- What is expected:
Copy the lines of the material below unchanged, from the line containing "Task: Select the Dark" through the line containing "click(154, 150)", with both of those lines included.

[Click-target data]
# # # # # # #
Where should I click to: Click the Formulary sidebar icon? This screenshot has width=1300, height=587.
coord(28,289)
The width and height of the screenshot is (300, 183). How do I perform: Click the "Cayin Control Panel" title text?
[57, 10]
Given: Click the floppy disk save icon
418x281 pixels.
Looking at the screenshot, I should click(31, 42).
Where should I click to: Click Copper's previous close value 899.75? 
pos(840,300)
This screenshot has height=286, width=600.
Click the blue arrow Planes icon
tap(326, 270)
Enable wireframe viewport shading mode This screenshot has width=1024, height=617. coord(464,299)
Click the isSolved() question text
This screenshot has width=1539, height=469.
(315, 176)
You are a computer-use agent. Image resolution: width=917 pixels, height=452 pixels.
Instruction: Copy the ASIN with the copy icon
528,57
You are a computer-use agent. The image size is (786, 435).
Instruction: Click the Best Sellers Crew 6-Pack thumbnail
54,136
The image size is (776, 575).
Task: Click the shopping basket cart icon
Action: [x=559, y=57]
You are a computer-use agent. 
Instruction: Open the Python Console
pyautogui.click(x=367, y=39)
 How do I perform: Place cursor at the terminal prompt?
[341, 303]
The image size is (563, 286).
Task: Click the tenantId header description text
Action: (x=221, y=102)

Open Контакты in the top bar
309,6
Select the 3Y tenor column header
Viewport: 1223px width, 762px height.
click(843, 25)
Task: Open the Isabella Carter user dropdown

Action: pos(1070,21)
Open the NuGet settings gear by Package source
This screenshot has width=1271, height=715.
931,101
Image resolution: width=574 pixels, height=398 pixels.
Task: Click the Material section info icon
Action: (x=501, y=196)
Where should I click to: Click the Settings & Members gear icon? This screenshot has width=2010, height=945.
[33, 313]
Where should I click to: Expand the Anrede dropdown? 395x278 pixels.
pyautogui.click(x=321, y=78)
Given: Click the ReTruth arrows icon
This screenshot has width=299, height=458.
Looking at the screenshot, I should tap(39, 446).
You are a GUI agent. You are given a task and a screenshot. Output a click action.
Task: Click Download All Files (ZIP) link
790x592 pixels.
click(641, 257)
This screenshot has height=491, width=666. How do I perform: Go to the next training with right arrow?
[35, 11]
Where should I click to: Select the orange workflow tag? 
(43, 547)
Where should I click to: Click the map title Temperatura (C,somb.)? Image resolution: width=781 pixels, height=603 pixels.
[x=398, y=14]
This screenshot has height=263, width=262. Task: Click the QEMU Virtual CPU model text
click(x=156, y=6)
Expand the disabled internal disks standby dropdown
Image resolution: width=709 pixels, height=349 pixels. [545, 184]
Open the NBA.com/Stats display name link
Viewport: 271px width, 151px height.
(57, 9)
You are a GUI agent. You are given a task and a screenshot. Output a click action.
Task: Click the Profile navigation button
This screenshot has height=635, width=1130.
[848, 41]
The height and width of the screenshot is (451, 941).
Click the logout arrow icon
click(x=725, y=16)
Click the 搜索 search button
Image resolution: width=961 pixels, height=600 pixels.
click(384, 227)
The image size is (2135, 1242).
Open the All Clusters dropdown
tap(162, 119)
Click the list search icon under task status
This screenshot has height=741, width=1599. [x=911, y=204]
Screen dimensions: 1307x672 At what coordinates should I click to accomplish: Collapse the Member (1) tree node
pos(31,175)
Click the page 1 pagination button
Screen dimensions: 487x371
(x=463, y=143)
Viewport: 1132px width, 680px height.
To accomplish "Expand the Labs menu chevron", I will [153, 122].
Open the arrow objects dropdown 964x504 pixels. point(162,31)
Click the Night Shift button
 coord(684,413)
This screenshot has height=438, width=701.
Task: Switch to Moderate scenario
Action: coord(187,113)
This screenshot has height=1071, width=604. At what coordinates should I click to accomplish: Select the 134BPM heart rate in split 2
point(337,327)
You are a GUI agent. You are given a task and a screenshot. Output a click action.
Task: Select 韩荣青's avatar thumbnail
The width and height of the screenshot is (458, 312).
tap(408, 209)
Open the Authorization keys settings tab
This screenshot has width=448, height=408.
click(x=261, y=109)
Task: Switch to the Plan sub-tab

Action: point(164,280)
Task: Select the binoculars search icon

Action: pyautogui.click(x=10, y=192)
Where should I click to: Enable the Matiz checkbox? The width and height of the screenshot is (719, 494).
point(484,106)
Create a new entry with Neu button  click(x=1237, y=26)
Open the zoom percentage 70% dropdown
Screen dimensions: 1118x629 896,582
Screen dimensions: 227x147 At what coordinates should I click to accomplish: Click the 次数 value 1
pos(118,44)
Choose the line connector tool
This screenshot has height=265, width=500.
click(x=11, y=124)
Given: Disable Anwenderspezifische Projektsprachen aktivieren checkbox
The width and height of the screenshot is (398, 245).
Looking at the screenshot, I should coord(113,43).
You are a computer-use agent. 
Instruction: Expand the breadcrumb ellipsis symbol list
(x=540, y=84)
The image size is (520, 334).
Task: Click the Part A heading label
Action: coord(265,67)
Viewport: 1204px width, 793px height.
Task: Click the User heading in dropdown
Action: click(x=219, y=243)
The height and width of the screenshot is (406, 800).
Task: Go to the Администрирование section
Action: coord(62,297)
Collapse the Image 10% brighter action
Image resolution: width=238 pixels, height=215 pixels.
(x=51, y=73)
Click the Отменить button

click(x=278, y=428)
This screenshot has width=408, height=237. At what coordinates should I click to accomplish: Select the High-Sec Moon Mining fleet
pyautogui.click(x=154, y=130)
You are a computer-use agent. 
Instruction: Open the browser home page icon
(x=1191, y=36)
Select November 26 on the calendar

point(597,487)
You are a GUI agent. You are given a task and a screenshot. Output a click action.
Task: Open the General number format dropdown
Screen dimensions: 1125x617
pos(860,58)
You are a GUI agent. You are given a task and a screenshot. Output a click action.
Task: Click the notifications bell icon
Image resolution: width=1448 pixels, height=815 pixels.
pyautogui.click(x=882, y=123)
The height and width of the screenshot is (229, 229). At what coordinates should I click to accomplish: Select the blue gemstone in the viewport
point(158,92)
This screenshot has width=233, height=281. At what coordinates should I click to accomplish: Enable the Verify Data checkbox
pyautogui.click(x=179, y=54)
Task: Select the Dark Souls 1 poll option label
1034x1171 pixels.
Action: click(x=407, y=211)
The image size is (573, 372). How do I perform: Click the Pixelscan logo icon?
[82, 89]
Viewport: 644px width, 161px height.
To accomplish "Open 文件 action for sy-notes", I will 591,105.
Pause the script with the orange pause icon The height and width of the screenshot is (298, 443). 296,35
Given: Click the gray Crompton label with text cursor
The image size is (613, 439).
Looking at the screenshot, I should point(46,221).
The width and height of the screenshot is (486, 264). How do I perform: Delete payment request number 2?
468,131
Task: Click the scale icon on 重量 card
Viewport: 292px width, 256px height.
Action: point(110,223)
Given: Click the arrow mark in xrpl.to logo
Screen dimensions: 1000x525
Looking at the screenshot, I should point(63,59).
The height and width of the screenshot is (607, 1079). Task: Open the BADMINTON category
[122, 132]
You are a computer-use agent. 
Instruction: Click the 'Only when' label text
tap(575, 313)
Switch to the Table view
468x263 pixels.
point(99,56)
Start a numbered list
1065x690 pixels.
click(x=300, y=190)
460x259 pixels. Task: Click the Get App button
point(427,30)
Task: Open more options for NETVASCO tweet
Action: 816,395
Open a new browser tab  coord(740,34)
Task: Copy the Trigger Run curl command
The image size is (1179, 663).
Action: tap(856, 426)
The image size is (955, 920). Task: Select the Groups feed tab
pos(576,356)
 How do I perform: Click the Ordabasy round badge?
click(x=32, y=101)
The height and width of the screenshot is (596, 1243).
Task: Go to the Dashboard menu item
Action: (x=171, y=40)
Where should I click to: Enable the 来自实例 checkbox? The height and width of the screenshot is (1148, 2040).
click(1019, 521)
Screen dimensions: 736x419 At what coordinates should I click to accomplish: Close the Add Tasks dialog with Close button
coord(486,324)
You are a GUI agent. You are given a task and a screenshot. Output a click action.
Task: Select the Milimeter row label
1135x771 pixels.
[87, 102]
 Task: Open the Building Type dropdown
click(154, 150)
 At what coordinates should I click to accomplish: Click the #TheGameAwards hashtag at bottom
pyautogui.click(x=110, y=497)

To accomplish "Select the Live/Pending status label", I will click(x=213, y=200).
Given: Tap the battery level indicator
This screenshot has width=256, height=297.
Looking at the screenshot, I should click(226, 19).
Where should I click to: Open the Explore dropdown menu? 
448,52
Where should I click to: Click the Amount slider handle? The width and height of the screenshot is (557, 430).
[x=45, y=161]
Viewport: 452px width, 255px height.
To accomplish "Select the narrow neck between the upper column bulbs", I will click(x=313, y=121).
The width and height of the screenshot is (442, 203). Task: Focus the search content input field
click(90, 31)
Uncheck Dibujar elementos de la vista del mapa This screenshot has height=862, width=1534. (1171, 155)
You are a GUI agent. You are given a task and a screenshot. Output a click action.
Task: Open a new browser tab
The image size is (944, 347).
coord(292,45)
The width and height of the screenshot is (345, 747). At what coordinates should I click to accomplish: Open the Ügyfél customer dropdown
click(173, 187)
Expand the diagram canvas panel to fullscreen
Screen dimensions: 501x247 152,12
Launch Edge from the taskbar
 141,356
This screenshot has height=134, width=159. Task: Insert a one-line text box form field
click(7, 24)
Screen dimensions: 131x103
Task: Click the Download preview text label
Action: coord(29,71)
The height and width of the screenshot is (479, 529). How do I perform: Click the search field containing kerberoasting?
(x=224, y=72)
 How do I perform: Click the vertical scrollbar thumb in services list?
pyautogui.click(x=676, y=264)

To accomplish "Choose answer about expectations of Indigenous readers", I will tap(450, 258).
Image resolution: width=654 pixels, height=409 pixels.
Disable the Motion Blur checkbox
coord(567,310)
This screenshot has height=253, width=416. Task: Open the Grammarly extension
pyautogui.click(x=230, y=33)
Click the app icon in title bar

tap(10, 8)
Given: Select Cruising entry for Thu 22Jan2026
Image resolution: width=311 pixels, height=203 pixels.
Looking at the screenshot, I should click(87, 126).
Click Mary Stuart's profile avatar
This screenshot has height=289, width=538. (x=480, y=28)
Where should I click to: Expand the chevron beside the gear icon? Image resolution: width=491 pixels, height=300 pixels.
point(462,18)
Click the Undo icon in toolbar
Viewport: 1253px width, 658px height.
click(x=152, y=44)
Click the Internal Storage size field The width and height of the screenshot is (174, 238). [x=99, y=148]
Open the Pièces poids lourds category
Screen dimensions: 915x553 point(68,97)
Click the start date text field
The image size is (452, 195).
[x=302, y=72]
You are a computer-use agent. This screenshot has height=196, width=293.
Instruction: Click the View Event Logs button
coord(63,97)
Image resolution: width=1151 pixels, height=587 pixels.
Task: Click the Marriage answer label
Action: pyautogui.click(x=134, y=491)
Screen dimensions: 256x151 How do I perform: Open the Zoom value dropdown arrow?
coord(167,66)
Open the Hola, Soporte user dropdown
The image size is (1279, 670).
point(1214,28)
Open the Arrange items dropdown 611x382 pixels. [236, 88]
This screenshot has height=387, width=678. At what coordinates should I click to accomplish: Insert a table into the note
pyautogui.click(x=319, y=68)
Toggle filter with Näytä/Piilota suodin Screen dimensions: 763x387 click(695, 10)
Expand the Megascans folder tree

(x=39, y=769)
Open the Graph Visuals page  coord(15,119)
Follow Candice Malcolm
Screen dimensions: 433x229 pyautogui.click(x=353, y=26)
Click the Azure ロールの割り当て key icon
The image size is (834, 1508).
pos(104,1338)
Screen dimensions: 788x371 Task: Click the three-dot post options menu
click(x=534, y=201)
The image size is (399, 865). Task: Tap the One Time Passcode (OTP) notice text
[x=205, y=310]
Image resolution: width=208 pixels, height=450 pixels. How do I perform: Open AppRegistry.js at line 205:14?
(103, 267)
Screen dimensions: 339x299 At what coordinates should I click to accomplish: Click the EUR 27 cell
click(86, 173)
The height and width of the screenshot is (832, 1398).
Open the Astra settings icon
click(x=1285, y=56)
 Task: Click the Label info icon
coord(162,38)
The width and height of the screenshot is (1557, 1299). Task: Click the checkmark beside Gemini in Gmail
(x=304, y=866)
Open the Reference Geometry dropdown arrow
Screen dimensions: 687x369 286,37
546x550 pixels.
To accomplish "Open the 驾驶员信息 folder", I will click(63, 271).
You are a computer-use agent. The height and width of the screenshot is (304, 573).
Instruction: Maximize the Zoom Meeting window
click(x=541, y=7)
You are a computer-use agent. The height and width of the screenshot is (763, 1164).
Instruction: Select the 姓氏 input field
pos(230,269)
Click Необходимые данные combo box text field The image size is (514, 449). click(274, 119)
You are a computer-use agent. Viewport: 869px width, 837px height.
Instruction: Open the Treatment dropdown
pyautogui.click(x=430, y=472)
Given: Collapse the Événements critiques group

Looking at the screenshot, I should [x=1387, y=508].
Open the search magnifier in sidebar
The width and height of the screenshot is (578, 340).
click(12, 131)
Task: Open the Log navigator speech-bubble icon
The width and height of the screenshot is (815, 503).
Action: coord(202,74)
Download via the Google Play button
# # # # # # #
- Response:
Task: Select the Dark Souls 1 poll option label
1034x1171 pixels.
Action: click(x=407, y=211)
The image size is (573, 372). How do I perform: Click the Pixelscan logo icon?
[82, 89]
Viewport: 644px width, 161px height.
To accomplish "Open 文件 action for sy-notes", I will 591,105.
Pause the script with the orange pause icon The height and width of the screenshot is (298, 443). 296,35
Given: Click the gray Crompton label with text cursor
The image size is (613, 439).
Looking at the screenshot, I should point(46,221).
The width and height of the screenshot is (486, 264). How do I perform: Delete payment request number 2?
468,131
Task: Click the scale icon on 重量 card
Viewport: 292px width, 256px height.
Action: point(110,223)
Given: Click the arrow mark in xrpl.to logo
Screen dimensions: 1000x525
Looking at the screenshot, I should point(63,59).
The height and width of the screenshot is (607, 1079). Task: Open the BADMINTON category
[122, 132]
You are a computer-use agent. 
Instruction: Click the 'Only when' label text
tap(575, 313)
Switch to the Table view
468x263 pixels.
point(99,56)
Start a numbered list
1065x690 pixels.
click(x=300, y=190)
460x259 pixels. Task: Click the Get App button
point(427,30)
Task: Open more options for NETVASCO tweet
Action: 816,395
Open a new browser tab  coord(740,34)
Task: Copy the Trigger Run curl command
The image size is (1179, 663).
Action: tap(856, 426)
The image size is (955, 920). Task: Select the Groups feed tab
pos(576,356)
 How do I perform: Click the Ordabasy round badge?
click(x=32, y=101)
The height and width of the screenshot is (596, 1243).
Task: Go to the Dashboard menu item
Action: (x=171, y=40)
Where should I click to: Enable the 来自实例 checkbox? The height and width of the screenshot is (1148, 2040).
click(1019, 521)
Screen dimensions: 736x419 At what coordinates should I click to accomplish: Close the Add Tasks dialog with Close button
coord(486,324)
You are a GUI agent. You are given a task and a screenshot. Output a click action.
Task: Select the Milimeter row label
1135x771 pixels.
[87, 102]
 Task: Open the Building Type dropdown
click(154, 150)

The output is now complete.